> _Given records_

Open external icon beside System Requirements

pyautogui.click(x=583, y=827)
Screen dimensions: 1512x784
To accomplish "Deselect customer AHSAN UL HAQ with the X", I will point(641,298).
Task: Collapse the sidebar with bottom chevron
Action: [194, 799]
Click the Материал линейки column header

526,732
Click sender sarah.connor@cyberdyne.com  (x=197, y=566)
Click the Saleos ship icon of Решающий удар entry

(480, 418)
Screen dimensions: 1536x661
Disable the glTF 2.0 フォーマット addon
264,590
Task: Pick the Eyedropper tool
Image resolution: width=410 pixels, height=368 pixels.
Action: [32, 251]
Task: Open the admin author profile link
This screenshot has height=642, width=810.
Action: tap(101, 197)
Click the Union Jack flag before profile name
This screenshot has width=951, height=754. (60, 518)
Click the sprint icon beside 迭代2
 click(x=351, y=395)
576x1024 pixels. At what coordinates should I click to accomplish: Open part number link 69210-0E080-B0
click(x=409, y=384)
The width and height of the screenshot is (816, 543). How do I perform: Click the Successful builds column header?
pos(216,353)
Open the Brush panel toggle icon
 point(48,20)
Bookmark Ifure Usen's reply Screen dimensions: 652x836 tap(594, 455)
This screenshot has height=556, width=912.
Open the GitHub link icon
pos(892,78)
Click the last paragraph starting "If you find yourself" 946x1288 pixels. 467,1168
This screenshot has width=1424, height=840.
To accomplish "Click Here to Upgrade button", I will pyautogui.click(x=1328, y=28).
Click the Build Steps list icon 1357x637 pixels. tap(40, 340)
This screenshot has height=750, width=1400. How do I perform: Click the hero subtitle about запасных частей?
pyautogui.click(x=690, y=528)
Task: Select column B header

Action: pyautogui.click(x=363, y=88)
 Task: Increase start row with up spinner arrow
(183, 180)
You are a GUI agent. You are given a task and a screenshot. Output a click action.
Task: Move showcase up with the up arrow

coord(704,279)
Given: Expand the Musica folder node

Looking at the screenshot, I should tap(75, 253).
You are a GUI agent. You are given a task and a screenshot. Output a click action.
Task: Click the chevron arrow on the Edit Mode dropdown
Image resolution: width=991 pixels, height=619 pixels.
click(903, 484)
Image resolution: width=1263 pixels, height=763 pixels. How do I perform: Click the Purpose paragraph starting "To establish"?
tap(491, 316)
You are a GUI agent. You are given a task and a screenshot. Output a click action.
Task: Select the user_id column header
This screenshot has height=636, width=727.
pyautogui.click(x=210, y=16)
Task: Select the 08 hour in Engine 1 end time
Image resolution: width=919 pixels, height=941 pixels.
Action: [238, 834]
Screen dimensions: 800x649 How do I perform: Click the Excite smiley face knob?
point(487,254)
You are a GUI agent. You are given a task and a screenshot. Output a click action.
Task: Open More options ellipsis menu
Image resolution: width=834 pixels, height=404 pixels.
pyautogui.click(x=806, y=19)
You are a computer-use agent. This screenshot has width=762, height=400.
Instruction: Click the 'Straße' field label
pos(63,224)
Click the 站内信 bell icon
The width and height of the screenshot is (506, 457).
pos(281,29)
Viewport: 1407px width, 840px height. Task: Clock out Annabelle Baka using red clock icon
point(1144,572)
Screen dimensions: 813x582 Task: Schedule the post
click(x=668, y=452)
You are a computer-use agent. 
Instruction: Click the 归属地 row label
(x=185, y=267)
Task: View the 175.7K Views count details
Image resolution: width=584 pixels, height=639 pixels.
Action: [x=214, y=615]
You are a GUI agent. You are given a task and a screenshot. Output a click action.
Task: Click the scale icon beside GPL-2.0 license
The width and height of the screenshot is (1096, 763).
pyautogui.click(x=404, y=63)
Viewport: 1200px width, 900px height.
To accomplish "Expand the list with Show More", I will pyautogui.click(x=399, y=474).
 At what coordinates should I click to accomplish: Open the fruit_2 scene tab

> _Your objective_
Pick out and copy each line above that contains the string "link".

> _Correct answer_
Task: Open the admin author profile link
576x1024 pixels. At what coordinates should I click to accomplish: Open part number link 69210-0E080-B0
Open the GitHub link icon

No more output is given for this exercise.